Beyond the Individual: Introducing Group Intention Forecasting with SHOT Dataset
Ruixu Zhang, Yuran Wang, Xinyi Hu, Chaoyu Mai, Wenxuan Liu, Danni Xu, Xian Zhong, Zheng Wang
TL;DR
This work tackles forecasting group-level intentions, a step beyond traditional individual-intention recognition, by defining the GIF task and introducing SHOT, a large-scale, multi-view dataset with rich per-player annotations. The authors propose GIFT, a spatio-temporal encoder-decoder framework that models evolving inter-player dynamics to forecast when a group intention occurs, quantified as the frame $f_\tau$ within a clip of length $T$. Experiments show SHOT's utility and that GIFT outperforms traditional temporal action localization baselines in timing accuracy (MAE), while highlighting the challenge of early-stage forecasting (lower F1) due to limited initial cues. The dataset and baseline provide a foundation for future research in group intention forecasting with broad implications for sports analytics, safety, and intelligent systems, enabling timely interventions based on emergent collective goals.
Abstract
Intention recognition has traditionally focused on individual intentions, overlooking the complexities of collective intentions in group settings.
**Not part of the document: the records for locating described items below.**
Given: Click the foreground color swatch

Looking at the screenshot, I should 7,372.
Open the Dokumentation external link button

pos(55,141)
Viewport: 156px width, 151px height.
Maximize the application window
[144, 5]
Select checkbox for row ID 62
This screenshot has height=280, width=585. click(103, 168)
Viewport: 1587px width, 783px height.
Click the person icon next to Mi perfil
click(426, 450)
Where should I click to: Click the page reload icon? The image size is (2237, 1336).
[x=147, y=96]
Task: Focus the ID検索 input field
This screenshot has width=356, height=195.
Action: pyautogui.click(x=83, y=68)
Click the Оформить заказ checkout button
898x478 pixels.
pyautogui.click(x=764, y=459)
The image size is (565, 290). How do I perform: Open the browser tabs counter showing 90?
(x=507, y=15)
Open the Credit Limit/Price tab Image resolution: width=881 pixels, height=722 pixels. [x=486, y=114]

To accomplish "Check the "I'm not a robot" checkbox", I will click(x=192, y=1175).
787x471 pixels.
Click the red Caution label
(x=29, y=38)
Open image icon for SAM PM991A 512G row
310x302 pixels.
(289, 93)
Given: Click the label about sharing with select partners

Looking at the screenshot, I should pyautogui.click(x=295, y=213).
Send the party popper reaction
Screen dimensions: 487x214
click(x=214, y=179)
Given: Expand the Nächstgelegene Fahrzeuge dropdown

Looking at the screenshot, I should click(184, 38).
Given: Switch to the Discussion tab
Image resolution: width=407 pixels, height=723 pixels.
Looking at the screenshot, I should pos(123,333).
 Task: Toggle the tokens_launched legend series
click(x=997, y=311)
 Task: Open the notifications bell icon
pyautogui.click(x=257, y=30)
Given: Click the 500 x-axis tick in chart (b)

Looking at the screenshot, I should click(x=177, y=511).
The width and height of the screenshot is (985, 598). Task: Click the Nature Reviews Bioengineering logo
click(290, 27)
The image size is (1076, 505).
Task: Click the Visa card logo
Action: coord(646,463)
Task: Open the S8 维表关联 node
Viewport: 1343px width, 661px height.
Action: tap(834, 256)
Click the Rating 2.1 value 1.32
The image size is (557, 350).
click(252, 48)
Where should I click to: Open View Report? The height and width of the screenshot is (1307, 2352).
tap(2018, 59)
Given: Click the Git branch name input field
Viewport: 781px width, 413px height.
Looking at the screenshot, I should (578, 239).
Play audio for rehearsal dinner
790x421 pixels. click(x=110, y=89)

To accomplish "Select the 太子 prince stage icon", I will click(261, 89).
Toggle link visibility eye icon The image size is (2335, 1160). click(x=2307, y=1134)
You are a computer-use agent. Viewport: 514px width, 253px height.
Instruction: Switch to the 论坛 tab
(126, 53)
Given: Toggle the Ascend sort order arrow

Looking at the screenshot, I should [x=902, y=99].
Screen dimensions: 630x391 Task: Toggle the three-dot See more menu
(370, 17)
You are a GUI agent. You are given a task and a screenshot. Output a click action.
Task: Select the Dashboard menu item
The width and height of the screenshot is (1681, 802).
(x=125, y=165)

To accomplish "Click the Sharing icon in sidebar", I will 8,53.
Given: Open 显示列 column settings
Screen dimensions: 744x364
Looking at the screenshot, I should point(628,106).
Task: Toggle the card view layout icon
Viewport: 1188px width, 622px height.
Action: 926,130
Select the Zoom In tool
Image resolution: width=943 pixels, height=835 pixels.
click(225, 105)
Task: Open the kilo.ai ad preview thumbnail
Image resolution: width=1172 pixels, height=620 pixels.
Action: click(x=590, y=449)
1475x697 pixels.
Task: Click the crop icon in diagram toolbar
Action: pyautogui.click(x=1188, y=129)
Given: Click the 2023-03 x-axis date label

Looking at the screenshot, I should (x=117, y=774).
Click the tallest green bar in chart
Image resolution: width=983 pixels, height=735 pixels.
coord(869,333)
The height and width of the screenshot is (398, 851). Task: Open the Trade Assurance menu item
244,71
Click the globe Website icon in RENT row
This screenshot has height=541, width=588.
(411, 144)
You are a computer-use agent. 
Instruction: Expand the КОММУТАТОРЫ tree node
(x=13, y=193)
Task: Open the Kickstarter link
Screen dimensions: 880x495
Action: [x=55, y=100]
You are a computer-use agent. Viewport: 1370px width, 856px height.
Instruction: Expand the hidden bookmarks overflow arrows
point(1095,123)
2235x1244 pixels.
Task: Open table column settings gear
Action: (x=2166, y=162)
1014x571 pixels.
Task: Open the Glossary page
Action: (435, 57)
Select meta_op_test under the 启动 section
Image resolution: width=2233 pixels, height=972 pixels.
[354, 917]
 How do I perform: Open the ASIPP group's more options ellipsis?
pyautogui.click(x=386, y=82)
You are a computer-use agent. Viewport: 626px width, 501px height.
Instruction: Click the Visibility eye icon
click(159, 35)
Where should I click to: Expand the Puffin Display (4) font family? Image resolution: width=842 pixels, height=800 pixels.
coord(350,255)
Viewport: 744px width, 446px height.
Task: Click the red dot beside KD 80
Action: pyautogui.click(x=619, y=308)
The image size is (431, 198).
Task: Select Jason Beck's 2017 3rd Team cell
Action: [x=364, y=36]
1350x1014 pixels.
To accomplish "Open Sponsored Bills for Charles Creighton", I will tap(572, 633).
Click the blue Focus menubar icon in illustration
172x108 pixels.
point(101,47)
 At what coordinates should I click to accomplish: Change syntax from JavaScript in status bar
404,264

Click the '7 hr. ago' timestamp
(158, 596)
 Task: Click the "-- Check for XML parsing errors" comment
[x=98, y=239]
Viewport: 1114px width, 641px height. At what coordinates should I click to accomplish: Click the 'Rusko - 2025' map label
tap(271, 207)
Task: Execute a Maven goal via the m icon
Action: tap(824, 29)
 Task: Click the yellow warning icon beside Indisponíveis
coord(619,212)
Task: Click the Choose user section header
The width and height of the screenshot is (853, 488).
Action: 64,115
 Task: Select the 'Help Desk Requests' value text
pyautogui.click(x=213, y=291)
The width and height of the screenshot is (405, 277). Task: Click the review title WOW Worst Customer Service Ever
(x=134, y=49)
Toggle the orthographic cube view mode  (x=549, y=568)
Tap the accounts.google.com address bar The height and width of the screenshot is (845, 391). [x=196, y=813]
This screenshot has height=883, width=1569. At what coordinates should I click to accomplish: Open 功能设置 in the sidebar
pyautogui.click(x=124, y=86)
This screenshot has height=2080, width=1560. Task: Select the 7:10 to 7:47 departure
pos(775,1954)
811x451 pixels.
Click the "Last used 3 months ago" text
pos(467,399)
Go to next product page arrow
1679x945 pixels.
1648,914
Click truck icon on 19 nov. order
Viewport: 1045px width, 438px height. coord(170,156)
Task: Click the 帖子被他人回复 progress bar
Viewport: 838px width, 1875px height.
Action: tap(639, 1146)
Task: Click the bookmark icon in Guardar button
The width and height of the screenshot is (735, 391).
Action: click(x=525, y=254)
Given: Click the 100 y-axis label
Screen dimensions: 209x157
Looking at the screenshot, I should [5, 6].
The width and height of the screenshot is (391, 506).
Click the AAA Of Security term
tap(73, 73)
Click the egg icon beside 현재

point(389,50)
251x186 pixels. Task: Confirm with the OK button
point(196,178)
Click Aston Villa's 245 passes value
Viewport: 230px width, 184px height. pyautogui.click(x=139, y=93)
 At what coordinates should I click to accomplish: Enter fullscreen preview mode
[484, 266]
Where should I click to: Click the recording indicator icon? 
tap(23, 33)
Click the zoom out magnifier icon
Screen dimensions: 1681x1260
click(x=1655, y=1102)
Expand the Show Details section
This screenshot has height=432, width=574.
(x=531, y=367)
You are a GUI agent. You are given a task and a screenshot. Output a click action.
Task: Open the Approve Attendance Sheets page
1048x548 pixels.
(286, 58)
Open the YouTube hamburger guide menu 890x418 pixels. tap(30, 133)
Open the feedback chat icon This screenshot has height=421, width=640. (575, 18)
To address this limitation, we introduce the concept of group intention, which represents shared goals emerging through the actions of multiple individuals, and Group Intention Forecasting (GIF), a novel task that forecasts when group intentions will occur by analyzing individual actions and interactions before the collective goal becomes apparent. To investigate GIF in a specific scenario, we propose SHOT, the first large-scale dataset for GIF, consisting of 1,979 basketball video clips captured from 5 camera views and annotated with 6 types of individual attributes. SHOT is designed with 3 key characteristics: multi-individual information, multi-view adaptability, and multi-level intention, making it well-suited for studying emerging group intentions. Furthermore, we introduce GIFT (Group Intention ForecasTer), a framework that extracts fine-grained individual features and models evolving group dynamics to forecast intention emergence. Experimental results confirm the effectiveness of SHOT and GIFT, establishing a strong foundation for future research in group intention forecasting. The dataset is available at https://xinyi-hu.github.io/SHOT_DATASET.